WORK REQUIRED –
Your task is to return the data below, word for word.
[EXTRACTED MATERIAL]
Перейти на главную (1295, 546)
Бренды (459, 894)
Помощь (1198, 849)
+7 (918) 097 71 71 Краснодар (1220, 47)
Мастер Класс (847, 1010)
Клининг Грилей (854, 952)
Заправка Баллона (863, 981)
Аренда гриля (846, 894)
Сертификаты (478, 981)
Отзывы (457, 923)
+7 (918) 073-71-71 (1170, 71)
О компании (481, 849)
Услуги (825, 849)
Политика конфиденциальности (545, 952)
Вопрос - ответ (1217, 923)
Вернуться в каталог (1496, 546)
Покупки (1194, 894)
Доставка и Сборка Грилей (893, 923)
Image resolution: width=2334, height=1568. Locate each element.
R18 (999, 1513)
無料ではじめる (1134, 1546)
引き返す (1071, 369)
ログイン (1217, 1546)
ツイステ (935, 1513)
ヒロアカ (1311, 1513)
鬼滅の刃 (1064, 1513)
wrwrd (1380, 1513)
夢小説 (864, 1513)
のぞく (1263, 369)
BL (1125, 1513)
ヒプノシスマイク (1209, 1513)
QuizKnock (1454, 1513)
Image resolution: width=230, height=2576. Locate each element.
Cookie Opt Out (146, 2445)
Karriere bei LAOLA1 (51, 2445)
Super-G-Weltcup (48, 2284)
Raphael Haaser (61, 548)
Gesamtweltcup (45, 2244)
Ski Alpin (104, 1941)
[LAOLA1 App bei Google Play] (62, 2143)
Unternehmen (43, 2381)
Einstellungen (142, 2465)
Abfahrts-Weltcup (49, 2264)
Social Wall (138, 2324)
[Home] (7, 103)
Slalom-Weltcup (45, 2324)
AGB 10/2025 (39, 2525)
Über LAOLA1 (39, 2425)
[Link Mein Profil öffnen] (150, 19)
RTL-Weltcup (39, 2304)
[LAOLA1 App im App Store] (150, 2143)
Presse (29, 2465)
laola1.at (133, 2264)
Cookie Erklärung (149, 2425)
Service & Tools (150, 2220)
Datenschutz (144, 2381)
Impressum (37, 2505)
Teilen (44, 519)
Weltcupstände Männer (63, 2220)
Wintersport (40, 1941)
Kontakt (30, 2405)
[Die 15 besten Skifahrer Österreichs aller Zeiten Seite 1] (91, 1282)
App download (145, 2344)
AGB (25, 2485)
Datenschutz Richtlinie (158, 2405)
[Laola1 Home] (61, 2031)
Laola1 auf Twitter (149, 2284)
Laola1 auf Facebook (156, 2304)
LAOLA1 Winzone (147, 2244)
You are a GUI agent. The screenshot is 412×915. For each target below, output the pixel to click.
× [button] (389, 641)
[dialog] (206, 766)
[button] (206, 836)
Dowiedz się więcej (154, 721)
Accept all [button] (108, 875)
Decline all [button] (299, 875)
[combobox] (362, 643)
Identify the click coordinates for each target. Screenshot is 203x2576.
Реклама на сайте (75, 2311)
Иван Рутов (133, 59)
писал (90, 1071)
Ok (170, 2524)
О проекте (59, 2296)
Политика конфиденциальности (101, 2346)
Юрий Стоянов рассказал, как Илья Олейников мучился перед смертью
[/EXTRACTED MATERIAL]
REPLY –
Перейти на главную (1295, 546)
Бренды (459, 894)
Помощь (1198, 849)
+7 (918) 097 71 71 Краснодар (1220, 47)
Мастер Класс (847, 1010)
Клининг Грилей (854, 952)
Заправка Баллона (863, 981)
Аренда гриля (846, 894)
Сертификаты (478, 981)
Отзывы (457, 923)
+7 (918) 073-71-71 (1170, 71)
О компании (481, 849)
Услуги (825, 849)
Политика конфиденциальности (545, 952)
Вопрос - ответ (1217, 923)
Вернуться в каталог (1496, 546)
Покупки (1194, 894)
Доставка и Сборка Грилей (893, 923)
Image resolution: width=2334, height=1568. Locate each element.
R18 (999, 1513)
無料ではじめる (1134, 1546)
引き返す (1071, 369)
ログイン (1217, 1546)
ツイステ (935, 1513)
ヒロアカ (1311, 1513)
鬼滅の刃 (1064, 1513)
wrwrd (1380, 1513)
夢小説 (864, 1513)
のぞく (1263, 369)
BL (1125, 1513)
ヒプノシスマイク (1209, 1513)
QuizKnock (1454, 1513)
Image resolution: width=230, height=2576. Locate each element.
Cookie Opt Out (146, 2445)
Karriere bei LAOLA1 (51, 2445)
Super-G-Weltcup (48, 2284)
Raphael Haaser (61, 548)
Gesamtweltcup (45, 2244)
Ski Alpin (104, 1941)
[LAOLA1 App bei Google Play] (62, 2143)
Unternehmen (43, 2381)
Einstellungen (142, 2465)
Abfahrts-Weltcup (49, 2264)
Social Wall (138, 2324)
[Home] (7, 103)
Slalom-Weltcup (45, 2324)
AGB 10/2025 (39, 2525)
Über LAOLA1 (39, 2425)
[Link Mein Profil öffnen] (150, 19)
RTL-Weltcup (39, 2304)
[LAOLA1 App im App Store] (150, 2143)
Presse (29, 2465)
laola1.at (133, 2264)
Cookie Erklärung (149, 2425)
Service & Tools (150, 2220)
Datenschutz (144, 2381)
Impressum (37, 2505)
Teilen (44, 519)
Weltcupstände Männer (63, 2220)
Wintersport (40, 1941)
Kontakt (30, 2405)
[Die 15 besten Skifahrer Österreichs aller Zeiten Seite 1] (91, 1282)
App download (145, 2344)
AGB (25, 2485)
Datenschutz Richtlinie (158, 2405)
[Laola1 Home] (61, 2031)
Laola1 auf Twitter (149, 2284)
Laola1 auf Facebook (156, 2304)
LAOLA1 Winzone (147, 2244)
You are a GUI agent. The screenshot is 412×915. For each target below, output the pixel to click.
× [button] (389, 641)
[dialog] (206, 766)
[button] (206, 836)
Dowiedz się więcej (154, 721)
Accept all [button] (108, 875)
Decline all [button] (299, 875)
[combobox] (362, 643)
Identify the click coordinates for each target. Screenshot is 203x2576.
Реклама на сайте (75, 2311)
Иван Рутов (133, 59)
писал (90, 1071)
Ok (170, 2524)
О проекте (59, 2296)
Политика конфиденциальности (101, 2346)
Юрий Стоянов рассказал, как Илья Олейников мучился перед смертью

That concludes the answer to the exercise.